I don't think its ever been confirmed whether the iMac 5k uses 1 or 2 DisplayPort connections to drive its internal display, of if Apple have done something custom - all the iMacs have discrete Radeon GPUs and I'm pretty sure the current 570/575/580 support DisplayPort 1.4 so in theory it could be using a single DP1.4 link straight from the GPU. Of course, the panel would have to support DP1.3/1.4 as well.

It just shows up as "Connection type: DisplayPort" in the system report (can anybody with an older 5k or the LG 5k confirm whether that gives any clue that its using two DisplayPorts?)

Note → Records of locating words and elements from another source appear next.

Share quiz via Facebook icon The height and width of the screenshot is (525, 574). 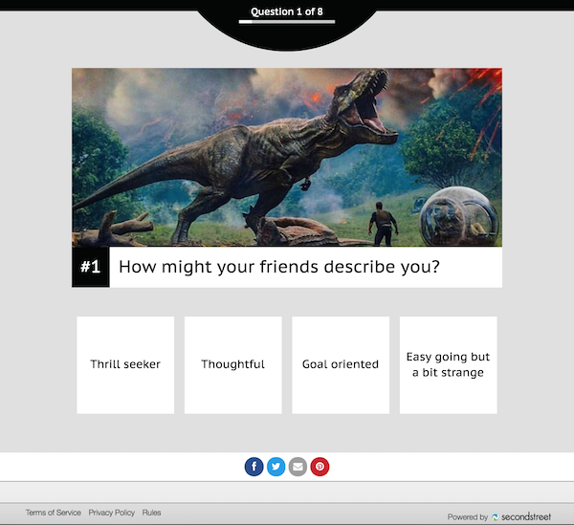(x=254, y=467)

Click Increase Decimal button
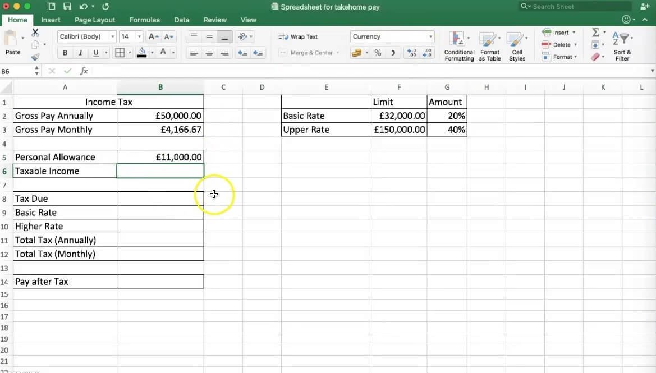(x=412, y=53)
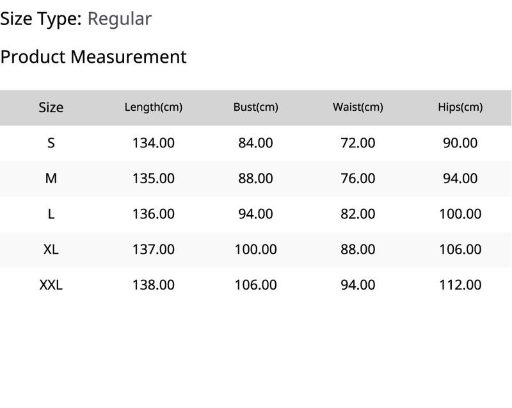The height and width of the screenshot is (408, 512).
Task: Select the XXL size row label
Action: click(x=51, y=285)
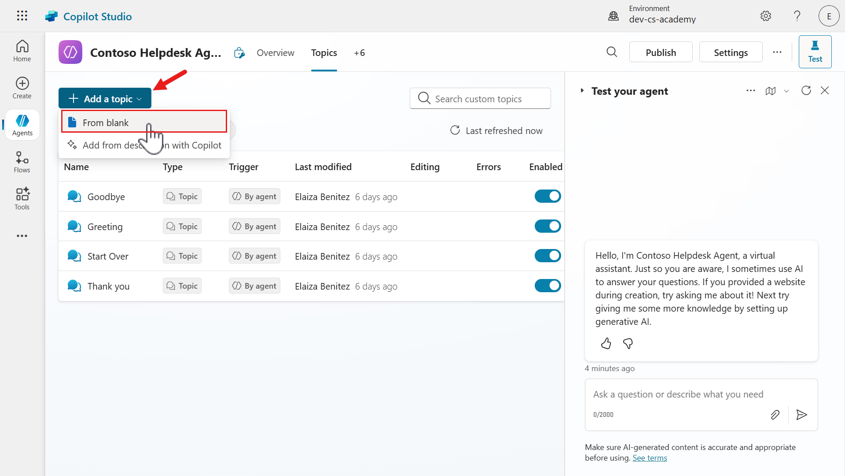Open the agent search magnifying glass
The height and width of the screenshot is (476, 845).
point(612,52)
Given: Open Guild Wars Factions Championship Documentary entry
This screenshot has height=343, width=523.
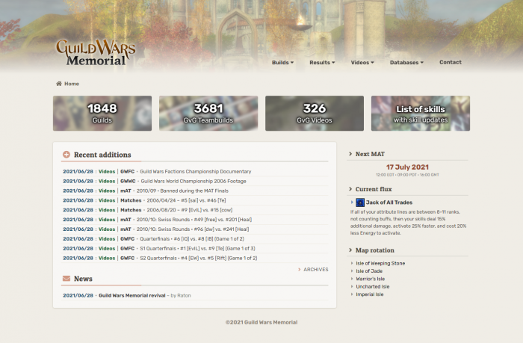Looking at the screenshot, I should coord(196,171).
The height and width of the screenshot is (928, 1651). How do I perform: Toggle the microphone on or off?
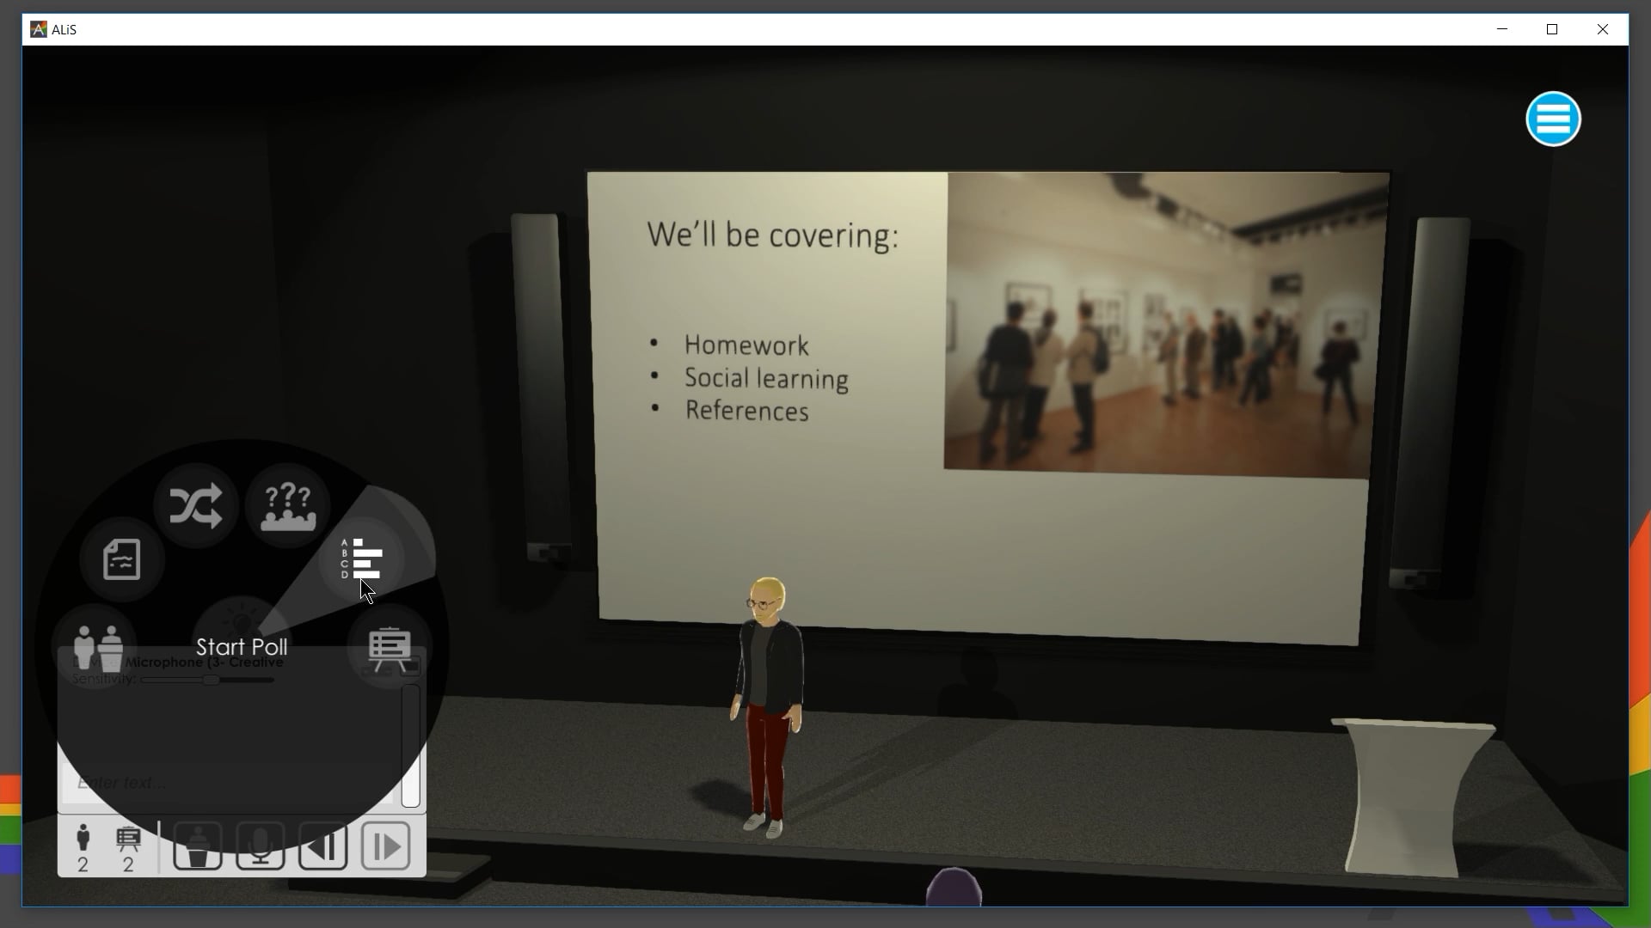point(260,846)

The two bottlenecks seem to be (a) Intel's integrated GPUs not supporting DP1.3/1.4 - which shouldn't affect the 27" iMacs and (b) Thunderbolt 3 not supporting DP1.3/1.4.

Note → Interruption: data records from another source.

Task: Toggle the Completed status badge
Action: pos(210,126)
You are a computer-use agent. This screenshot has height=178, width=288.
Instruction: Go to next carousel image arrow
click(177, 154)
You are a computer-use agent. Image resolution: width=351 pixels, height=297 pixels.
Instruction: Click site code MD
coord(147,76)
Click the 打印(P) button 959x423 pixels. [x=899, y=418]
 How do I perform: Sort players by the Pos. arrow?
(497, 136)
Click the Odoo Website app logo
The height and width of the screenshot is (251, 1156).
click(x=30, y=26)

That definitely means that 5k Thunderbolt displays can't use DP1.3 - they use two "virtual" DP1.2 cables but they both fit down a 40Gbps thunderbolt 3 link so there's only one physical cable.

I assume that - since the Mac's TB3/USB-C ports are driven by the Thunderbolt 3 controller - this also means that the ports can't use DP1.3/1.4 in USB-C "DisplayPort Alt Mode" (which is what you get with a USB-C display or a USB-to-DisplayPort/HDMI cable) even though the USB-C/VESA specs allow that. Which is a pity, because it pretty much cripples USB-C for use with 5k (no-go) or 4k @ 60Hz (works but uses all 4 high-speed lanes, leaving only USB 2 for docking).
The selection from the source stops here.